Failures in the Digital World – When Facial Recognition Becomes a Tool of Control

2 min
 
Tags: privacy Facial recognition Tool of Control social credit system mass surveillance

The revealing article "Woman mistaken for thief after shop face scan alert" makes one thing clear: digitalization no longer simply serves the ideals of convenience and safety — it also carries significant risks to freedom and privacy.

No More Privacy
Facial recognition technologies often operate in the shadows and without the knowledge of those being observed. In social networks and platforms like Clearview AI, millions of photos have been collected and stored in databases — entirely without consent. If you think only celebrities or criminals are affected, think again: everyday activities — like a casual photo with friends at the supermarket — can be enough to end up in these systems.

Error Rates and Discrimination
Even though companies like Google and others continue improving their algorithms, error rates remain an issue. Especially affected: women, people of color, and other minorities. These groups have a significantly higher chance of being misidentified or wrongly flagged — a real risk for discrimination and unjustified control measures.

Loss of Agency Through Surveillance
The psychological pressure is real: people behave differently when they know they’re being watched — whether during demonstrations or in public spaces. A loss of anonymity leads to self-censorship: individuals avoid expressing opinions or entering certain places out of fear of being identified.
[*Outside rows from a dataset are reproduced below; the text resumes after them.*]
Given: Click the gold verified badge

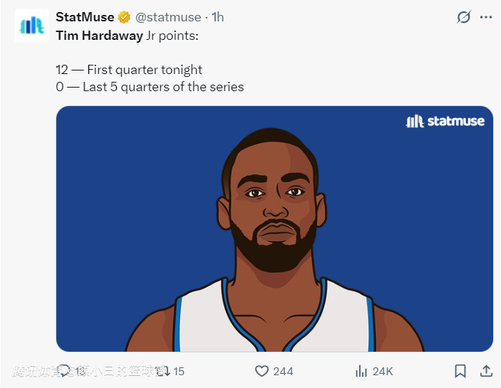Looking at the screenshot, I should 124,17.
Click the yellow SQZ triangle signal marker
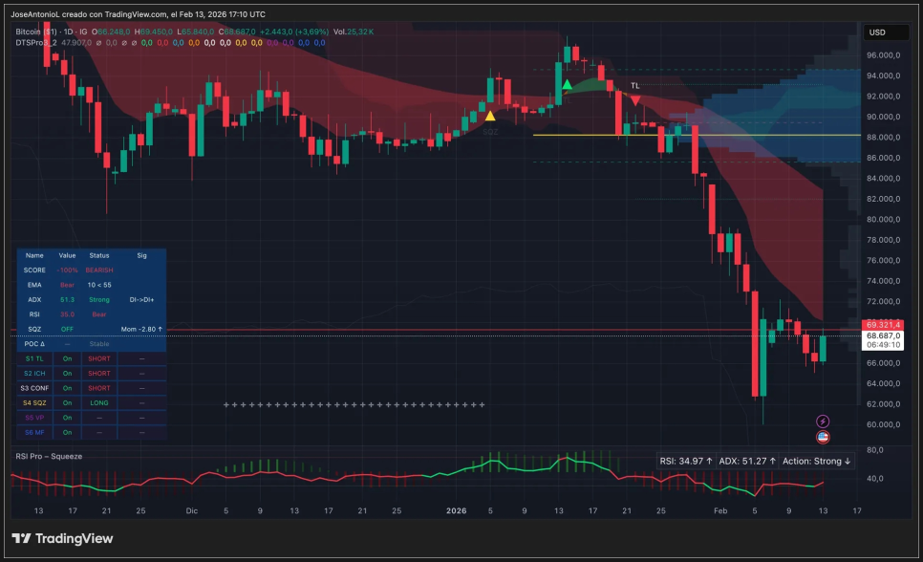 (490, 116)
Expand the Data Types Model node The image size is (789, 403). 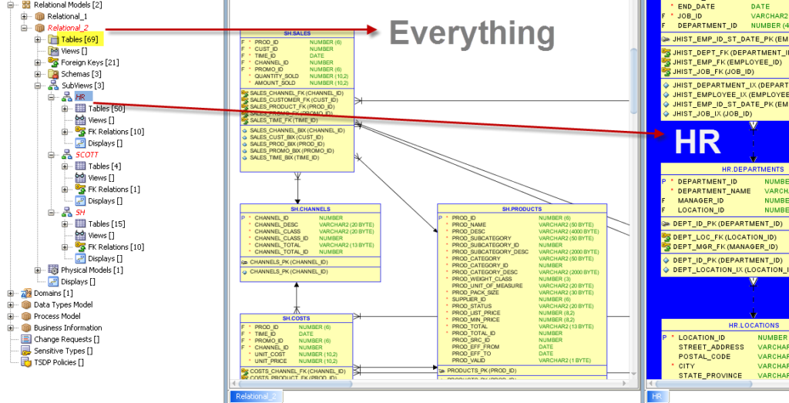pyautogui.click(x=11, y=305)
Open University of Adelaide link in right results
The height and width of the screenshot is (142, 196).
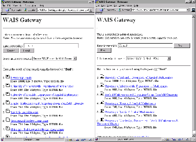[x=139, y=77]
Pervasive Control in Retail
The real-life case in the article shows: even in a supermarket, facial recognition can quickly lead to exclusion — with little to no justification. These technologies grant retailers unchecked power: “blacklists” can be created, and customers can be included or excluded at will — completely unilaterally. Is this the future we want?

Biometric Data Is Irreversible
Unlike passwords or PINs, your face is part of your body — it can’t be changed. Once a biometric dataset is compromised, the consequences are permanent. Also: where are the servers located? Who has access to the data? These questions are often neither answered transparently nor regulated effectively.

A Dangerous Societal Precedent
Once facial recognition becomes established, it’s nearly impossible to roll back. In China, for example, police can identify suspects in seconds using smart glasses — supported by a social credit system and mass surveillance. In Europe, politics and industry are still debating, but pilot projects are already underway in some sectors — often without clear regulations.


Digitalization with a Sense of Proportion

Digital convenience must not outweigh the protection of our fundamental human rights. The conflict between security and privacy is not just technological — it is also political, ethical, and legal at its core.

Concrete Demands for Responsible Use:

  1. Transparency and oversight – Users must know when and why facial recognition is being used and have the right to object.
  2. Independent auditing – Algorithms must be tested and verifiable for errors and bias.
  3. Legal regulation instead of unregulated expansion – Systems like those in China show where unchecked implementation can lead. The EU AI Act and GDPR must be consistently enforced.
  4. Treat biometric data like fundamental rights – This data belongs solely to the individual. Its protection must be a top priority.